Tak naprawdę nikt nie szuka w tym święcie treści innych, niż zabawowe. A prawda jest taka, że w czasach przedchrześcijańskich Celtowie w pierwszym dniu listopada i w noc poprzedzającą ten dzień obchodzili, najważniejsze w swojej kulturze, Święto Zmarłych. Wierzono, że w tym czasie zmarli przybywają na ziemię i mogą bez żadnego problemu kontaktować się z żywymi. Dotyczyło to przede wszystkim ludzi zmarłych podczas mijającego roku, gdyż w tym właśnie dniu rozpoczynali oni, a raczej ich duchy, podróż do innego świata. Obowiązkiem żyjących było rozpalanie na wzgórzach ogni. Po co? Aby wskazać duchom drogę i jednocześnie chronić się przed nimi samymi. Zmarłym składano ofiary z warzyw, owoców a nawet zwierząt. W tym dniu oprócz duchów zmarłych ludzi, pojawiały się na ziemi wszelakiego rodzaju wróżki, gobliny, gnomy, wiedźmy i demony, czyli cała rzesza stworzeń, których lepiej było unikać. Na tradycyjne celtyckie obchody nocy z 31 października na 1 listopada nałożyły się inne święta, takie jak rzymskie Święto Pomony (bogini drzew owocowych, ogrodów i jabłek) czy chrześcijańskie Święto Zmarłych.
Co się robi w Halloween? Przede wszystkim dzieciom przebranym za duchy, czarownice czy skrzaty , gdy zastukają do naszych drzwi, daje się prezenty. Zwyczaj ten może być odpowiednikiem dawnego składania ofiar duszom zmarłych i demonom, które przybyły na ziemię. Według starych, celtyckich wierzeń obdarowywanie bóstwa zapewniało ludziom pomyślność.
Po drugie - żarty. Tej nocy wszystko jest możliwe, a kawały jakie nam ktoś zrobi, mogą być bardzo niefrasobliwe. Na pytanie kto za tym stoi, odpowiedź jest zawsze jedna - Duch!

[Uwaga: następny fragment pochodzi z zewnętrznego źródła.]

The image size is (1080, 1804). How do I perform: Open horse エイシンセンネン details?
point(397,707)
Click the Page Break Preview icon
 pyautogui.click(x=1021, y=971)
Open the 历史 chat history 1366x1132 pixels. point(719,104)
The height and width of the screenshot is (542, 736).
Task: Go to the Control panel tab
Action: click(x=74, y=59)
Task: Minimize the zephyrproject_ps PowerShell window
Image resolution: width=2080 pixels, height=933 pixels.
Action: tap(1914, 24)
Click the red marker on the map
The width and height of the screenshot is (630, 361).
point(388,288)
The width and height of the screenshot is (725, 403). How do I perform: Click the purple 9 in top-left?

Nieodłącznym atrybutem Halloween jest również latarnia zrobiona z wydrążonej dyni. Ze zwyczajem tym związana jest pewna legenda, opowiadająca o człowieku imieniem Jack, który tak sprytnie wyprowadził diabła w pole, że ten obiecał mu, iż nigdy nie weźmie go do piekła. Jack był jednak grzesznym człowiekiem i gdy umarł, nie wpuszczono go do nieba. Nie chciano go w niebie, więc poszedł do piekła, ale tam diabeł zastąpił mu drogę. - Nie chcę cię tu! Idź sobie! I wypchnął nieszczęśnika z piekielnych otchłani. Na odchodnym dał jednak Jack'owi trochę żarzącego się piekielnego węgla. Od tej pory udręczony Jack chodzi po świecie i straszy. Spotkać go można na polach, w lasach, na rozstajach dróg, gdzie stoi z latarnią wykonaną z wydrążonej rzepy, w której połyskuje piekielny ogień.